Très significative à cet égard est la façon dont Lucrèce dépeint l’atmosphère de dépression collective qui a envahi la cité antique. « Si seulement les hommes, qui ont bien, semble-t-il, le sentiment du poids qui pèse sur leur esprit et les accable de sa pesanteur, pouvaient aussi comprendre l’origine de ce sentiment, d’où vient cette énorme masse de malheur qui oppresse le cœur, ils ne mèneraient plus cette vie dans laquelle, le plus souvent, nous le voyons, personne aujourd’hui ne sait vraiment ce qu’il veut, où chacun cherche toujours à changer de place comme s’il était possible par là de déposer le fardeau qui pèse sur nous ! Tel, souvent, sort d’une vaste demeure pour y rentrer sans tarder, découvrant qu’il n’est pas mieux dehors. Le voilà qui court en hâte vers sa maison de campagne, à bride abattue, comme s’il volait au secours de son logis en flammes ! Dès qu’il en a touché le seuil, il bâille, ou sombre dans un profond sommeil, en quête d’oubli — à moins qu’il ne regagne précipitamment la ville qu’il lui tarde de revoir. C’est ainsi que chacun se fuit soi-même, et cet être qu’il nous est impossible de fuir, auquel malgré soi, on reste attaché, on le hait — on est malade et on ne comprend pas la cause de son mal[2]. »

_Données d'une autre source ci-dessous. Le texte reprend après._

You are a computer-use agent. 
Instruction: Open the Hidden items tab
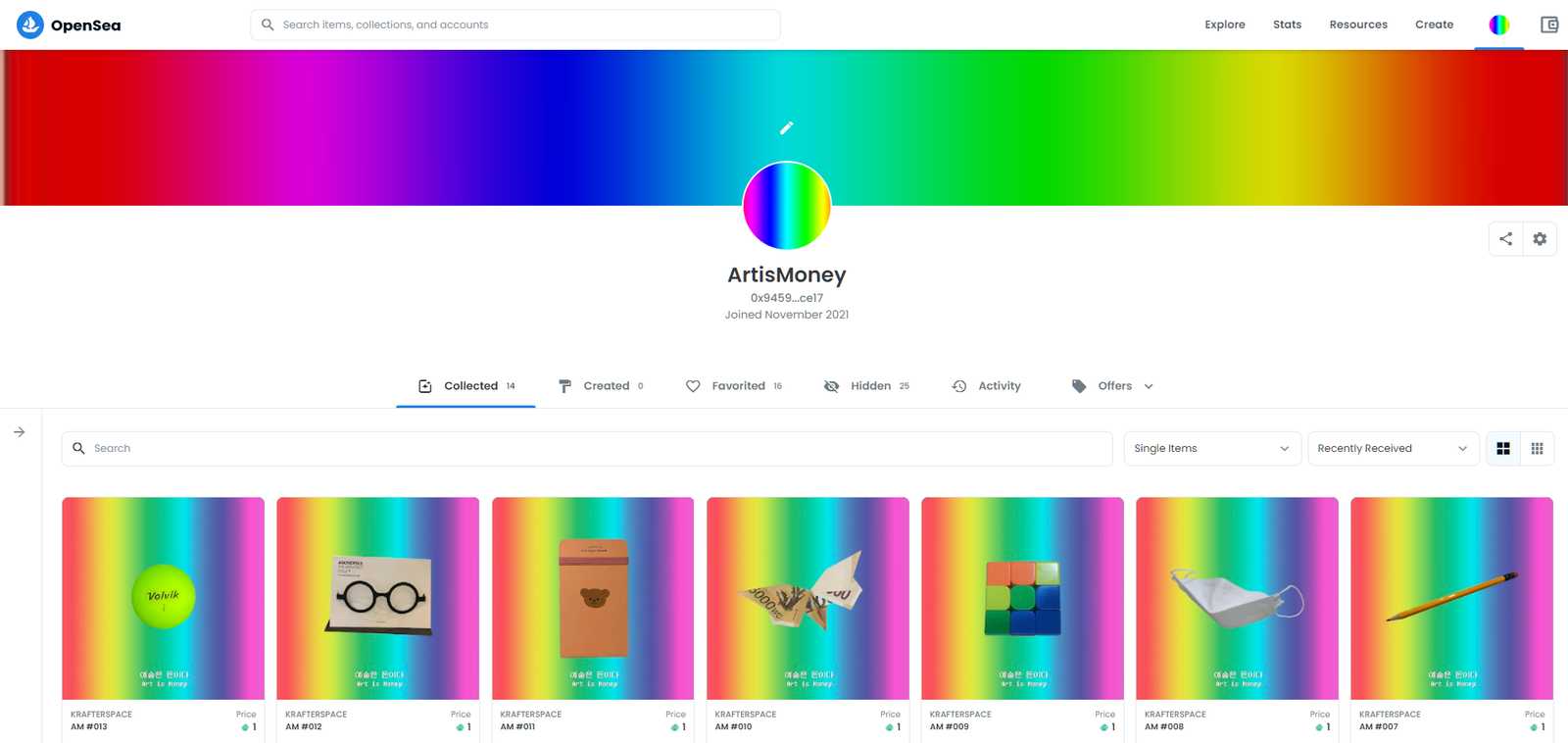(866, 386)
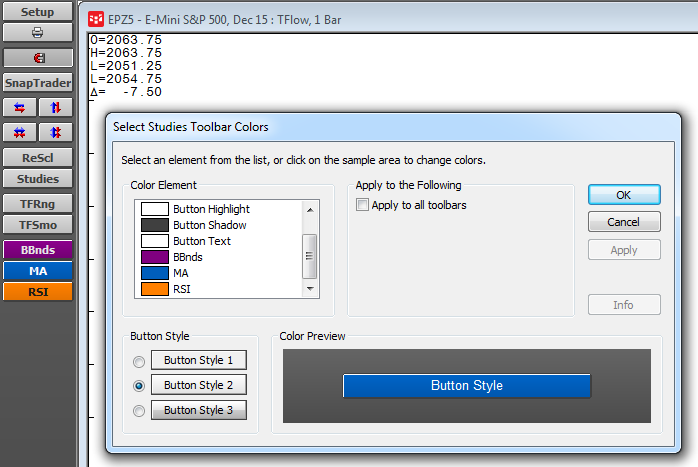This screenshot has height=467, width=698.
Task: Click the red chart icon in title bar
Action: (x=96, y=18)
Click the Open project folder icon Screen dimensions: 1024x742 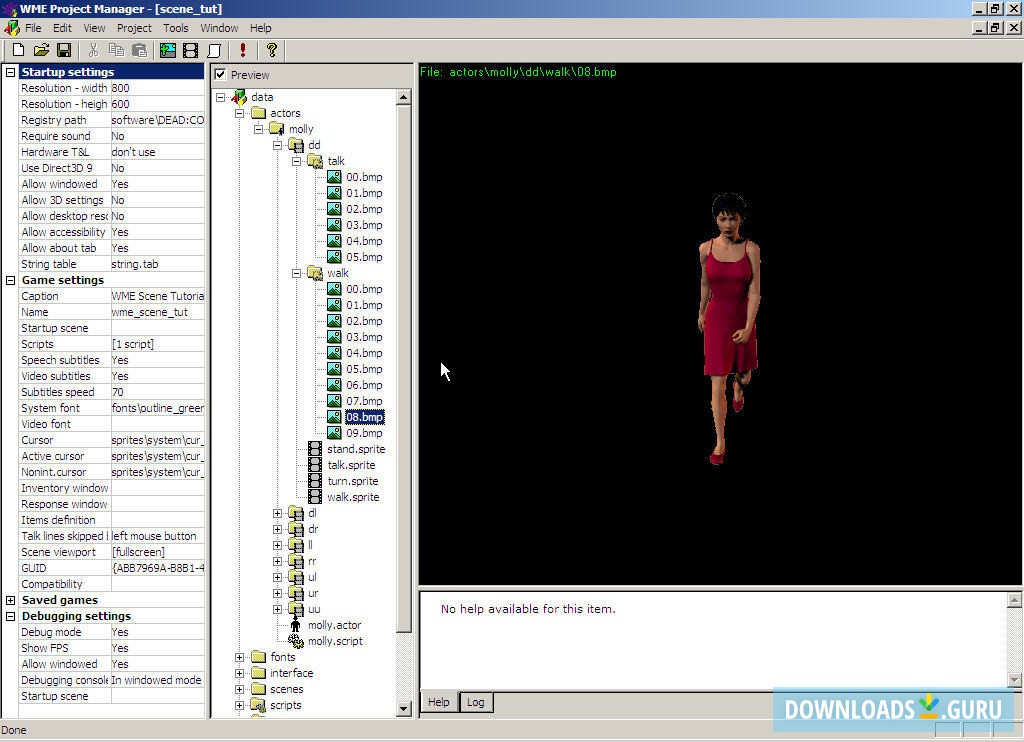tap(41, 50)
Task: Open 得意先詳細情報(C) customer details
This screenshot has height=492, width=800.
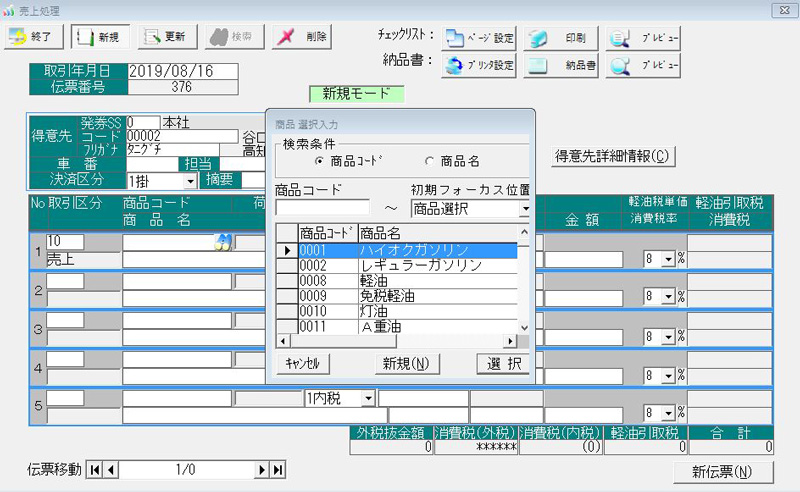Action: click(613, 156)
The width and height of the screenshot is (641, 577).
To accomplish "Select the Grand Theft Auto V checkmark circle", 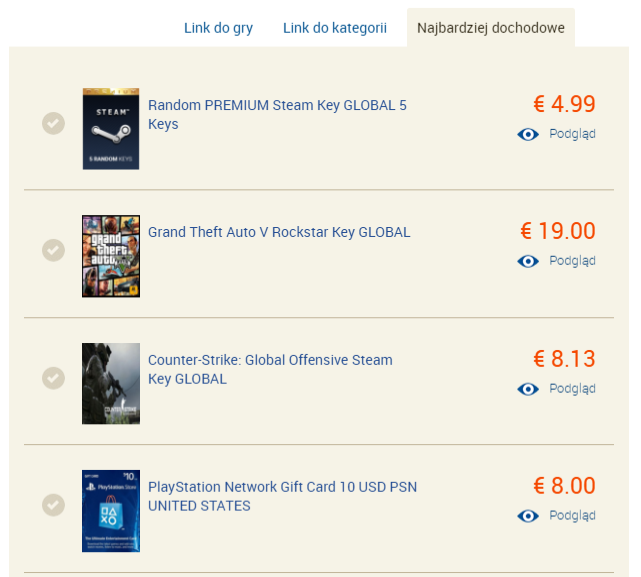I will tap(53, 250).
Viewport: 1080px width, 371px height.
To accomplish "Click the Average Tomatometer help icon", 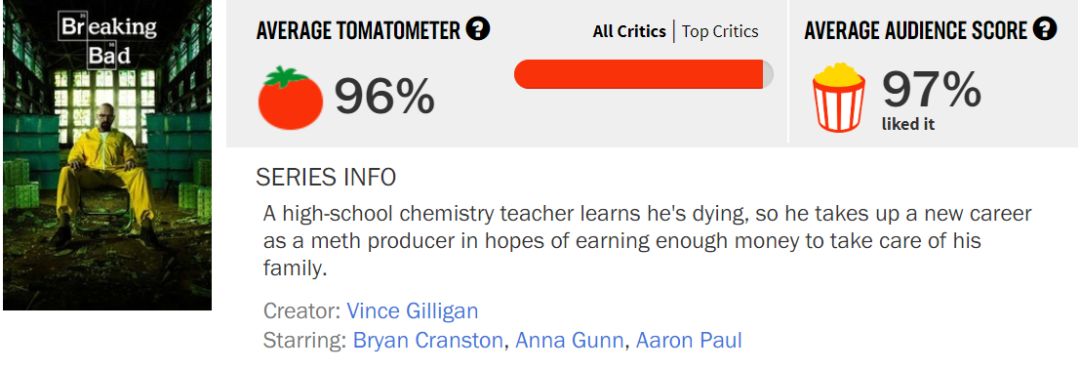I will coord(477,30).
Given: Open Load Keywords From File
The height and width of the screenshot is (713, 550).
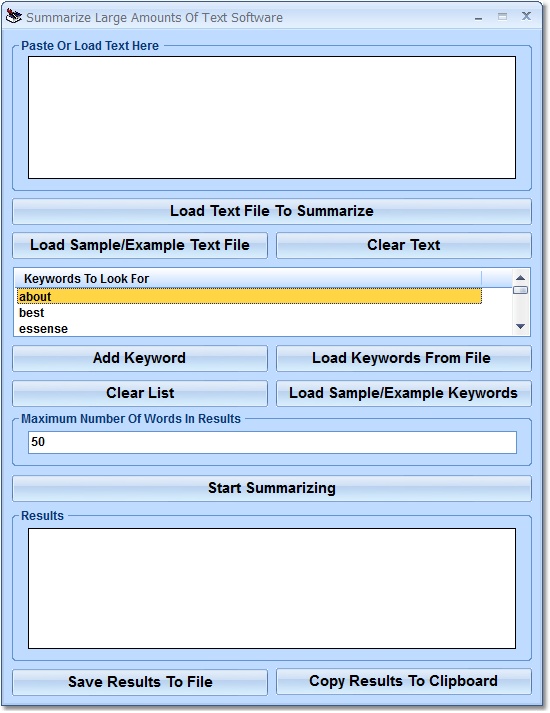Looking at the screenshot, I should 404,358.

Sénèque est l’auteur qui a le plus combattu cette désaffection profonde de la vie, « ce tourbillonnement d’une âme qui ne se fixe nulle part, et cette résignation morose et douloureuse […] ; tenus étroitement enfermés, les désirs, faute d’issue, s’asphyxient d’eux-mêmes ; viennent alors la mélancolie, l’abattement et les innombrables flottements d’un esprit irrésolu[3]. »
« On dit : pour qu’il en soit arrivé là, pour qu’il se soit suicidé, il fallait qu’il en ait assez, que la vie le dégoûte. Dépression ou non, peu importe ! Le dégoût : je n’ai plus envie de goûter à ce monde, à ces femmes, à ces amis, à ce corps qui était le mien. Finies les sensations, finie la pensée, je retourne au végétal[4]. »
Le taedium vitae « recouvrirait le fameux état d’âme, toujours empiriquement vérifiable, qui précède le suicide[5]. »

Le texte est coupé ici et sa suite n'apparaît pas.